Brooklyn, New York
Theater, Narrative Film
Working with Ghana’s Cape Coast fishing community and a local performance company, The Fisherman is a narrative film about the effect of global warming, globalization, and colonialism on West Africa’s coastline. Zoey Martinson draws from personal stories to address these issues and provide an alternative to the typical “African Poverty” narrative. Martinson’s fascination with the coast started when she was young, living in Ghana’s Volta region. After school she would venture out to sea with the fishermen and join the town pulling-in the net. The fish they gathered would be divided up for people to eat that evening. In this town, there was also a small abandoned slave fort which was used to send captured humans through the middle passage. On the wall hung the bones of a gigantic whale—an extremely rare sight in West Africa—that is said to have ended the slave trade in town by knocking over the boats with human cargo. This whale and the sea became the protector of the people, forcing the traders to leave. Today, there is much trash in the sea and the people have stopped protecting it. The land on which Martinson once stood to the pull the nets is now underwater.

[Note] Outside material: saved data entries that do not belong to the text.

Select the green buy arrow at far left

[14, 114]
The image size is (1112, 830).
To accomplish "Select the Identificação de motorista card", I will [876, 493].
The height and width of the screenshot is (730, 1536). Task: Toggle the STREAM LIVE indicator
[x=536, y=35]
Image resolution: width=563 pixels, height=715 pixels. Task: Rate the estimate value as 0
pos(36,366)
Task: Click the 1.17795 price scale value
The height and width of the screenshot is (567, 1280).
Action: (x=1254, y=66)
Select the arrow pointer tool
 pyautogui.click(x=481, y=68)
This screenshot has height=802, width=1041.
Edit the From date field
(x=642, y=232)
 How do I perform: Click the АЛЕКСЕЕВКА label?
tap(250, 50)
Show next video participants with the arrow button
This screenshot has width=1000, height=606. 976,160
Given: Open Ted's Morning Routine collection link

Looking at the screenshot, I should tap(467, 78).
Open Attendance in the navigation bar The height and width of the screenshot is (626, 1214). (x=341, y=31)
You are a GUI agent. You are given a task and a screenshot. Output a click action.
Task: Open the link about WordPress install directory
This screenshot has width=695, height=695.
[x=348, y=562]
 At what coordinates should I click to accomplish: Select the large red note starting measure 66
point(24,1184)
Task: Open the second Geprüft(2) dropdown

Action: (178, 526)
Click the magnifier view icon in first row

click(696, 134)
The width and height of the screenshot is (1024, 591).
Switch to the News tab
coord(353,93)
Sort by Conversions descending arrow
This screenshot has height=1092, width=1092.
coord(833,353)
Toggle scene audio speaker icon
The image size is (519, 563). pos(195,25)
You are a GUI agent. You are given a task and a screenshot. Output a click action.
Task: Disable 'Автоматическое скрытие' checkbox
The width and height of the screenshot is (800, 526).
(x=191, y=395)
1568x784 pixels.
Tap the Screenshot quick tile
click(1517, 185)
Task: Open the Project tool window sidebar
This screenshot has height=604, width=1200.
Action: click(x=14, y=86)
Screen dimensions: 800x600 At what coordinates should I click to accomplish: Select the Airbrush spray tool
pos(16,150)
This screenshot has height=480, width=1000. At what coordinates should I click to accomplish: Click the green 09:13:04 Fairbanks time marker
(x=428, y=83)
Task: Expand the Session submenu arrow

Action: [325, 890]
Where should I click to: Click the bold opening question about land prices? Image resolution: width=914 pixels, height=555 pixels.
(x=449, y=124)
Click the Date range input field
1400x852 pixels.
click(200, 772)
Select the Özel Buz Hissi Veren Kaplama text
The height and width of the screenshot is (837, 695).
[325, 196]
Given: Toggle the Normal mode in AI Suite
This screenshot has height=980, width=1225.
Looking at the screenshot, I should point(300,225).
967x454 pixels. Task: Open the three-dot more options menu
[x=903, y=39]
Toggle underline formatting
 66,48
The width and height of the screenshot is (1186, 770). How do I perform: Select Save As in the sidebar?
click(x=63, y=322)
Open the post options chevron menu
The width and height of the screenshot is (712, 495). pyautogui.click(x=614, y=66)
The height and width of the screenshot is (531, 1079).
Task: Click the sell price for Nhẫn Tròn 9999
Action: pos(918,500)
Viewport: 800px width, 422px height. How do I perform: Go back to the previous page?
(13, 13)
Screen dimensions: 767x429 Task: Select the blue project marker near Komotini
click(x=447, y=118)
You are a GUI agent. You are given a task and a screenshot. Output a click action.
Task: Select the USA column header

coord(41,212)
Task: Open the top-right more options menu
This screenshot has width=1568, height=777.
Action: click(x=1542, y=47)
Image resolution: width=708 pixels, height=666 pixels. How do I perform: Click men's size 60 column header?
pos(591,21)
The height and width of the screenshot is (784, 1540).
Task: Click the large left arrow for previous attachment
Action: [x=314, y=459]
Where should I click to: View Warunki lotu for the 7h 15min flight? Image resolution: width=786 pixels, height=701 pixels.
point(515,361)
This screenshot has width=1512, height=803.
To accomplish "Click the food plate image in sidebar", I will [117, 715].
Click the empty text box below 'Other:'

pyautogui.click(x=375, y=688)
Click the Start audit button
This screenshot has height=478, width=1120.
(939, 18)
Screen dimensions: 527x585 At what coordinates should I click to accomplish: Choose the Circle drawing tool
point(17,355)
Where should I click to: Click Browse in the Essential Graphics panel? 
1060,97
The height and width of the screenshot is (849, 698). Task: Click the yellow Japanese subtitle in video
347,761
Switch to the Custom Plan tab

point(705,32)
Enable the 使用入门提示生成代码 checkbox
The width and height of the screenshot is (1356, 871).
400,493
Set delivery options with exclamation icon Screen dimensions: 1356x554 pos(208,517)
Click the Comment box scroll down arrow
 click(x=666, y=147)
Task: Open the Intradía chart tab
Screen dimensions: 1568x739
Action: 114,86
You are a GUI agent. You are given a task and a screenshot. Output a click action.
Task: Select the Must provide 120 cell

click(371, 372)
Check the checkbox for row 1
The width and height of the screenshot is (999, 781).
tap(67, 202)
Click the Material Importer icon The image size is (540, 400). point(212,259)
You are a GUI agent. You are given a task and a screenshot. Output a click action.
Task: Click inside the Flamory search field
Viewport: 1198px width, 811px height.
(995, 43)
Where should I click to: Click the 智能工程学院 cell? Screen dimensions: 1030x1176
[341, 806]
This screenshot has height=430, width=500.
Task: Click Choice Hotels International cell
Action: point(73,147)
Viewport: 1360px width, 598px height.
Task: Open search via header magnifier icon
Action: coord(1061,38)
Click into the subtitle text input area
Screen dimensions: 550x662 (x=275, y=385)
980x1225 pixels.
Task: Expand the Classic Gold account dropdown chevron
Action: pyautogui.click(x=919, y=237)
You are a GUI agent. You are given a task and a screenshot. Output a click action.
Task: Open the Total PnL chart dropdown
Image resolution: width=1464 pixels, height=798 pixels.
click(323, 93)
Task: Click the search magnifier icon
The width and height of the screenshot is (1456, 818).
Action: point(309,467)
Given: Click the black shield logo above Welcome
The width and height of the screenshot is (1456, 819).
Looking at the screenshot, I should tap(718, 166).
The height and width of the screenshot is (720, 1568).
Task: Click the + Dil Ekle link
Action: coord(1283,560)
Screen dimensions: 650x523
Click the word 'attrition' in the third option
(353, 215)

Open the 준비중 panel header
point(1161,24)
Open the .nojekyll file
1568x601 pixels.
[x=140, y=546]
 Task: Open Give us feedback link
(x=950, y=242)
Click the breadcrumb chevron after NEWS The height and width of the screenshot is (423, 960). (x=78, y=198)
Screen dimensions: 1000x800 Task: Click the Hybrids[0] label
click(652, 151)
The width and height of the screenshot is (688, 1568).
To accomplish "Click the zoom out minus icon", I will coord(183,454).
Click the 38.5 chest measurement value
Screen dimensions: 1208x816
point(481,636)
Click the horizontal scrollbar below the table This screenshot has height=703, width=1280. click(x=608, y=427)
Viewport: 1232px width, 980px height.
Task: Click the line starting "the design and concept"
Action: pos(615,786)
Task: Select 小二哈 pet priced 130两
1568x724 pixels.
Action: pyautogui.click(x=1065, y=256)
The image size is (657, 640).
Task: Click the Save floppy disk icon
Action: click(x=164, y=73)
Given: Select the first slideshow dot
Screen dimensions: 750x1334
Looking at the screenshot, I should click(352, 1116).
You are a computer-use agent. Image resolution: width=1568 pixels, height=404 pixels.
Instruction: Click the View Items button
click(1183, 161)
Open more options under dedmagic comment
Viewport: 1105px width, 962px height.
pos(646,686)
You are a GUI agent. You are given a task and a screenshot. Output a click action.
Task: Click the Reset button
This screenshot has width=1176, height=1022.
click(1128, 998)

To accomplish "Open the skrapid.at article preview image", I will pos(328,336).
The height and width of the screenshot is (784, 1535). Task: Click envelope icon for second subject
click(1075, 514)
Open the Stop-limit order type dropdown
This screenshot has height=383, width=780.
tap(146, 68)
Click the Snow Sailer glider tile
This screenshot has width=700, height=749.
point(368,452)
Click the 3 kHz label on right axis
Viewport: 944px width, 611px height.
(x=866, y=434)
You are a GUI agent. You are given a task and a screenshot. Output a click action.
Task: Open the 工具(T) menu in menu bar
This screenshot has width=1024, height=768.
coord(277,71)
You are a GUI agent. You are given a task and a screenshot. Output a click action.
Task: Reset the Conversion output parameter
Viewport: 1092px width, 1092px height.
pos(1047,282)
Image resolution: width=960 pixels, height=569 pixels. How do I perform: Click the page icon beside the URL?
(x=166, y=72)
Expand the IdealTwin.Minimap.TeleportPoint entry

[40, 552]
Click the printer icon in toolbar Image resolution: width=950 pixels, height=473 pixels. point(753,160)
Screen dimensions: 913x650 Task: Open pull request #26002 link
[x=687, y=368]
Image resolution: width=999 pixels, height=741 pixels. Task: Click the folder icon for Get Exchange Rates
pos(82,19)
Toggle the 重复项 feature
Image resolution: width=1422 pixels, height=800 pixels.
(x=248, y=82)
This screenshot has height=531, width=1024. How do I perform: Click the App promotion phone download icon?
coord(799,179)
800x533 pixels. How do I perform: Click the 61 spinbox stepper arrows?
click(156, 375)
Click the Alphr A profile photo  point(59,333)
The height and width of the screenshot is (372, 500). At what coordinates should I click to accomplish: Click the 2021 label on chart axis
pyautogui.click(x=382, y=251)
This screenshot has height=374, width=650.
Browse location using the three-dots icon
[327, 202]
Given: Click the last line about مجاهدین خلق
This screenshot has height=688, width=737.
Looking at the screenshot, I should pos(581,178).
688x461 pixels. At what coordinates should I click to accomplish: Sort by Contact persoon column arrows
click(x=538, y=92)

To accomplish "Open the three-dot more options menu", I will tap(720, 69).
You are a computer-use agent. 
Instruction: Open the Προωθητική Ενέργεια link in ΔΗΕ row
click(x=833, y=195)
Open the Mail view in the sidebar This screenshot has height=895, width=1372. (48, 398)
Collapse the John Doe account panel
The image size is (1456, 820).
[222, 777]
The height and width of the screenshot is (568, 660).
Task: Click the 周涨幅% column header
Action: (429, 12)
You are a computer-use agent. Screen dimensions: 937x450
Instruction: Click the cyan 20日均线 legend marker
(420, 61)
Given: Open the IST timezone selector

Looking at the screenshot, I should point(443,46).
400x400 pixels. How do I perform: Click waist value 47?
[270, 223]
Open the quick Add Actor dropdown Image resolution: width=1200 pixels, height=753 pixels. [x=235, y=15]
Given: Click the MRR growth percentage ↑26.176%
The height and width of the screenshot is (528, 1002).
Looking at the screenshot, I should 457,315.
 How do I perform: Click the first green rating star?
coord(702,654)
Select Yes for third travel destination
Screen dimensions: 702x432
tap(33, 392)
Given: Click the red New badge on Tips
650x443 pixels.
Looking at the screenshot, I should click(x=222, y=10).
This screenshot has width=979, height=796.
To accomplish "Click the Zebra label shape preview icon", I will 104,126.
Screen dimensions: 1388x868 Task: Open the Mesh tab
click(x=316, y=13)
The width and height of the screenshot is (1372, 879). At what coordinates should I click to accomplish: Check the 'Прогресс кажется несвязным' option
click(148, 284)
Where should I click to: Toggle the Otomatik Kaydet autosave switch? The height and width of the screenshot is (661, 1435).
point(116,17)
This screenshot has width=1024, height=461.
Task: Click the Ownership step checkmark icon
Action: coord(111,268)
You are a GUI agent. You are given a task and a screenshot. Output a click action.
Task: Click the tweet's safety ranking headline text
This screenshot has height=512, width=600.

Zoey Martinson is an award winning writer and director in film and theater. Her work focuses on nuanced stories from the Diaspora. Living in Africa, London, and the USA has given her work a unique lens into the stories she tells. Her theater company Smoke & Mirrors Collaborative creates work around social justice themes and has toured internationally. She is a recipient of the Rauschenberg Artist as Activist Fellowship; NYC Mayor’s Film, TV and Theatre grant; and Filmmakers Without Borders grant. Her work has been nominated for Amnesty International Freedom of Expression Award, featured on BBC World Service and published in five anthologies, and named one of the 18 Women Making Black History by Popsugar.com. Her work has run off Broadway, toured internationally and is streaming on HBO Max.